Daniel is standing up now, hovering over her with a wild look in his eyes.

"What's wrong?" She walks over to him quickly, placing a hand on his arm. He scrunches his eyes tight shut, as though he's in pain. He gasps then, and his eyes open, bright and confusing and blurry. Why are they blurry?

Clara looks down through her tears. The blood spreads through her school shirt, scarlet against the snow white. She turns, and a woman with matted black hair and a catlike grin stands over her, a knife in one hand and a stick in the other.

"Pureblood squibs are just as bad as these worthless _animals, _ducky," she cackles with a grin. She raises the stick and there is one flash of green light, then another, then nothing at all.

* * *

"Jane, honestly," her mother tells her, smoothing back her hair and hiding the novel under the table. "I don't know what I'm supposed to do with you."
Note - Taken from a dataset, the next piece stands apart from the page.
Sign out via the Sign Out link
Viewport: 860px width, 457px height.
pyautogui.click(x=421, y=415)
"But I _like _books," Jane protests, and her mother shushes her loudly, looking around the servants' quarters fearfully. She breathes a sigh of relief when it is confirmed as empty.
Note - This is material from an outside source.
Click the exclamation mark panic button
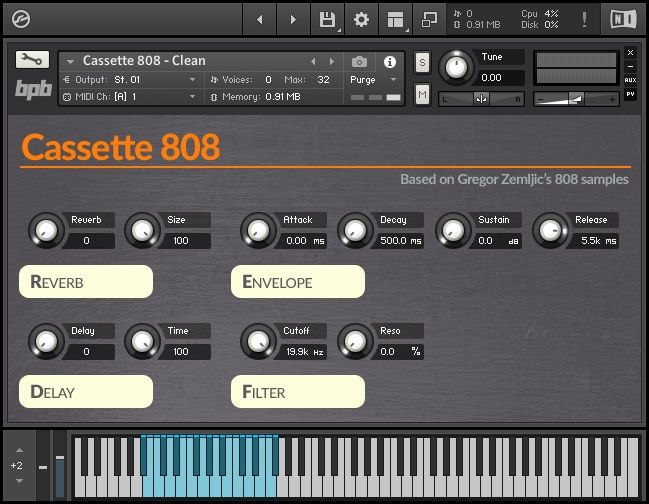This screenshot has height=504, width=649. pos(584,19)
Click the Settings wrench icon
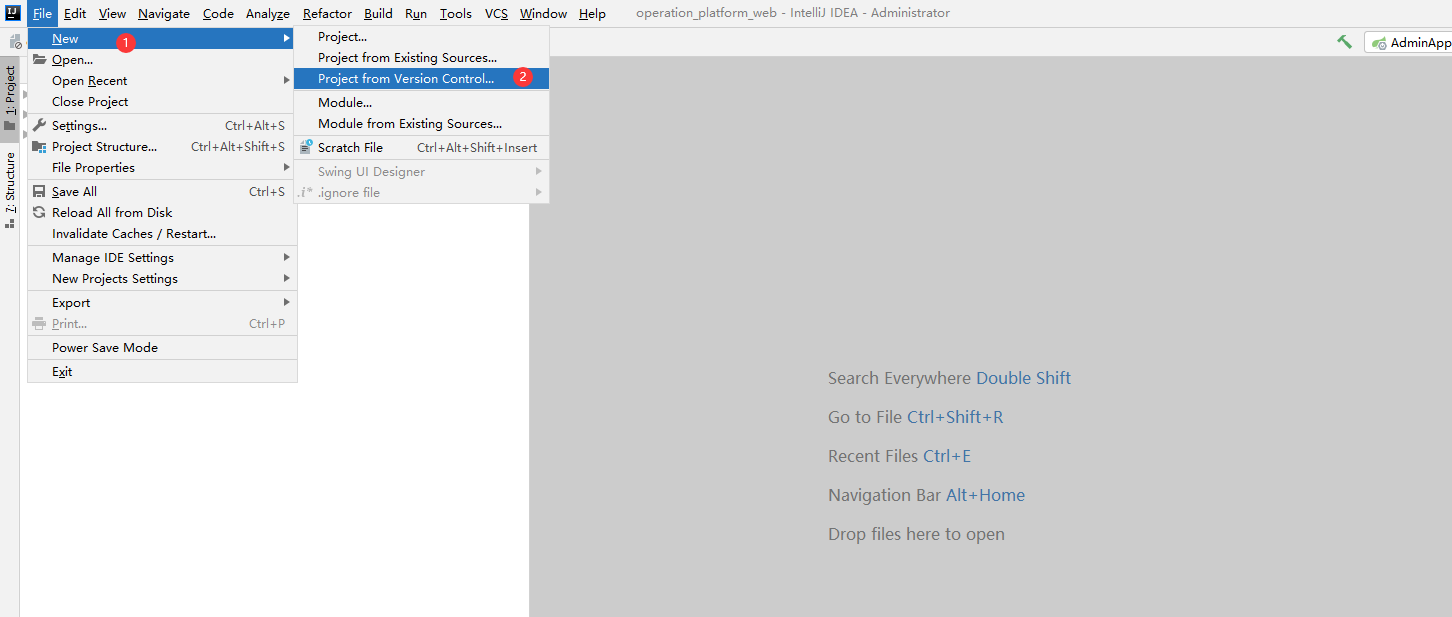Image resolution: width=1452 pixels, height=617 pixels. coord(39,126)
"Don't you let any of The Family hear you say that," she says, smoothing down her apron. "You're not supposed to be able to read." With a flick of her wand, Jane's hair is pinned back into a bun and secured into a white hat. "Now, go tend to little Master Sirius."

"But Master Sirius doesn't talk, Mother," Jane tells her softly, her small feet shuffling against the wooden floorboards as she takes the porcelain cup of tea from her mother. "Master Sirius is ill."
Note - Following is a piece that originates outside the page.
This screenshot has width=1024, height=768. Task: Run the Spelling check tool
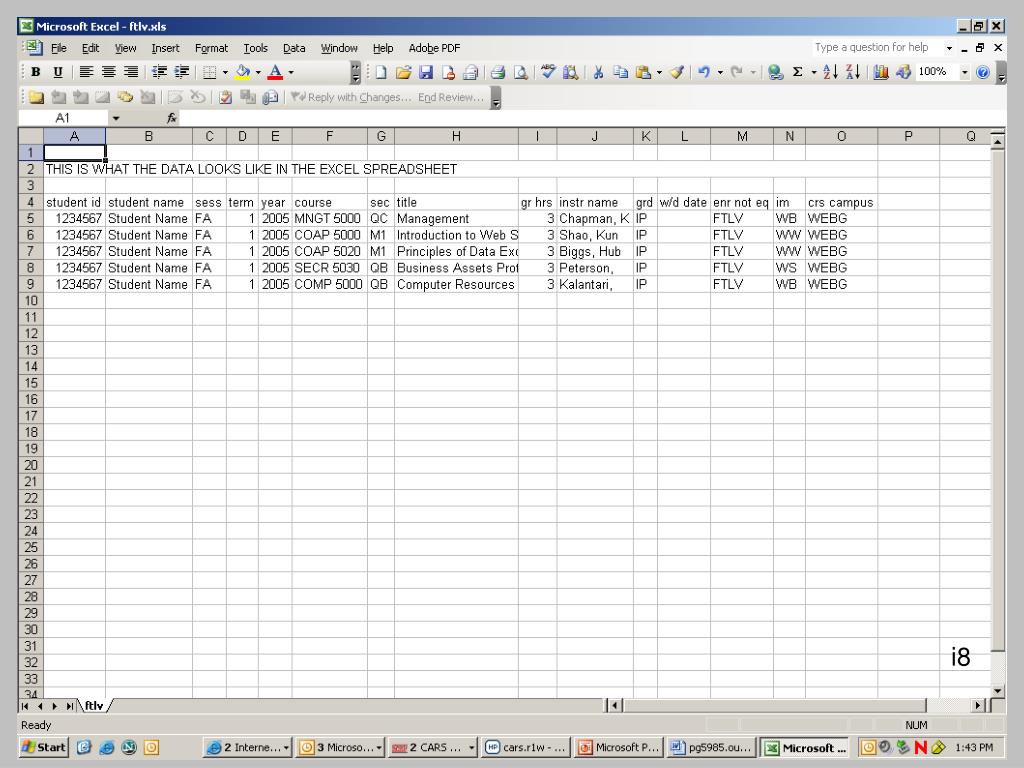click(x=550, y=72)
"And that is why you must stay with him."

"He's a whole year younger than me," her daughter whispers secretively, leaning close and pressing a kiss to her mother's cheek.

Jane walks carefully up the stairs, not daring to make too much of a noise and wake Mistress Isla, who is more panicked now, what with her Muggle consort, Bob Hitchens. She knocks on one of the old oak doors.

"Master Sirius?"

The young boy, only eight years old (and a whole year younger than Jane herself), is pale and unmoving on the end. She likes Master Sirius; he doesn't talk much, but he watches her and he has a kind smile. He doesn't kick her or boss her around like the other members of The Family, with capital letters and all.

Master Sirius isn't watching her now, nor is he smiling.

"Master Sirius, I've bought you herbal tea, as Mistress Black requested." Jane places the tea on the nightstand, next to a piece of paper with '_You're my favourite thing in love' _written on it in Mistress Isla's slanted handwriting. She presses a hand to Master Sirius' head. It is cold. "Master Sirius?"

Cautiously, and with a shaking hand, she reaches down and grasps his wrist, pale and thin and _still too cold. _Jane waits and she waits, but she still feels no pulse.

Master Sirius is still silent. She screams.

* * *

"William!" She calls, and she grabs his hand. "William, you shouldn't do this. It isn't right."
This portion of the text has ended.